YouPorn is a free pornographic video sharing website that launched in August of 2006.

Ownership
YouPorn's own site reports that its owner is Midstream Media International N.V., seated in Willemstad, the capital city of Curaçao, an island in the southern Caribbean Sea that forms a constituent country of the Kingdom of the Netherlands. Sunny Freeman, a reporter pursuing a graduate degree in journalism at UBC, wrote one article in The Tyee calling the company "German-based". The site is run from a hosting service in Texas.

In 2011, YouPorn was purchased by the adult entertainment and IT company Manwin, owners of other popular pornographic websites such as Pornhub and SpankWire based in Luxembourg.

Bandwidth
As of 2012, ExtremeTech reported YouPorn transferred an average of 950 TB per day, up from a reported figure of 3 TB per day in 2006.

Response
Concerns have surfaced over the inability to verify the age of the persons depicted in the videos, the possibility of copyrighted videos being uploaded to the site, and the possibility of privacy violations when private sex tapes are uploaded without the consent of all involved parties. In 2007 Vivid Entertainment took legal action against YouPorn, claiming that the streaming of copyrighted material was depriving it of revenue.

YouPorn has been called "a good role model for the sexually naive", as many of its homemade videos depict amateur couples having ordinary sex (known as "Amateur"), as opposed to the often unreal scenarios of commercial porn.

Data breaches 
In February 2012, the site was hacked, with the details of over 1 million users leaked onto the Internet. MindGeek blamed this on the failings of a third-party chat service.

Blocking

Germany
German law does not allow hardcore pornography without an effective age verification system, and the German Bundesprüfstelle für jugendgefährdende Medien (Federal Department for Media Harmful to Young Persons) placed YouPorn on its index. As a result, since April 2007, the German site of the Google search engine (google.de) classified YouPorn.com as a hardcore pornography website and replaced it with a link to Chilling Effects, claiming that a "German regulatory body reported illegal material".

Following a request by Kirchberg, the owner of a competing pornography service (now defunct), German provider Arcor categorized YouPorn and a few other porn sites as hardcore pornographic and also blocked access to the website at the routing level in September 2007, affecting over 2 million users. The German Pirate Party promptly opened a proxy server so that Arcor customers could continue to easily access YouPorn.
○ ○ ○ ○ ○ ○ ○
Extend the article on YouPorn above, picking up right after its final sentence.

__DATA EXTRACT__
○ ○ ○ ○ ○ ○ ○
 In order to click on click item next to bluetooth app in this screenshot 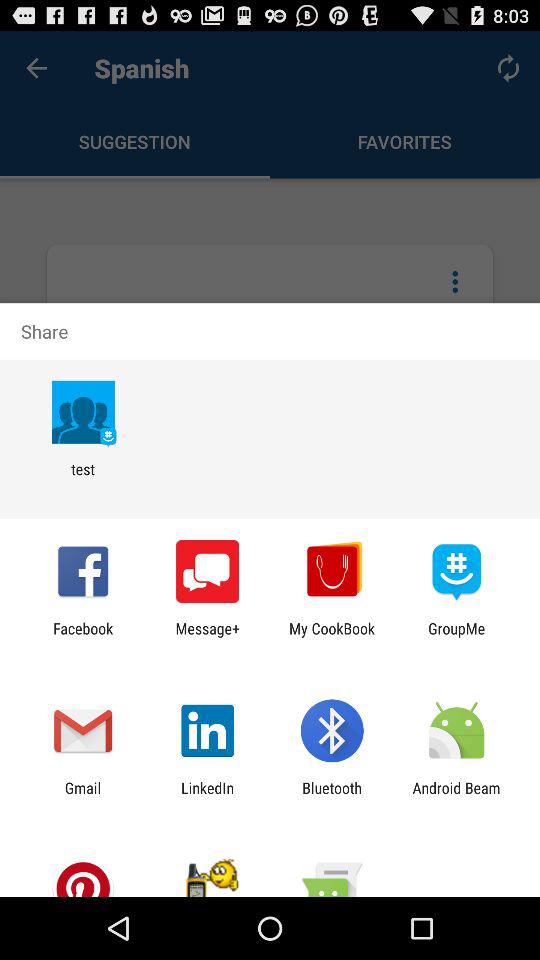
○ ○ ○ ○ ○ ○ ○
__EXERCISE OUTPUT__
Arcor lifted the block on September 17 because the IP address-based filter which had been set up for YouPorn adversely affected other sites. Kirchberg then sued, alleging that Arcor aided unfair competition by YouPorn, and on October 19, 2007 obtained a temporary injunction ordering Arcor to resume limiting the accessibility to YouPorn.com. On October 23, 2007, Arcor started to control access to YouPorn again, this time with a DNS-based approach that is easily circumvented, and successfully filed an appeal against the injunction.

Kirchberg has sent notices to 19 German ISPs demanding that YouPorn be granted access limitations, but none have complied. Efforts by Kirchberg to obtain injunctions regarding YouPorn from internet providers in Kiel and Düsseldorf were unsuccessful.

Singapore
In May 2008 it was reported that Singapore had blocked access to YouPorn and RedTube, in what a government officials described as "a symbolic statement".

Sri Lanka
In July 2009 Sri Lanka blocked access to 12 porn web sites including YouPorn, RedTube, Xvideos and Xhamster. On July 25, 2009 Sri Lanka Chief Magistrate Nishantha Hapuarachchi ordered the Telecommunications Regulatory Commission to block those 12 websites from all local Internet Service Providers.

India
The Government of India banned YouPorn in 2018, among other porn websites, after a Uttarakhand High Court court order demanding the same in a rape case where the perpetrators stated they were motivated to do so after watching online pornography.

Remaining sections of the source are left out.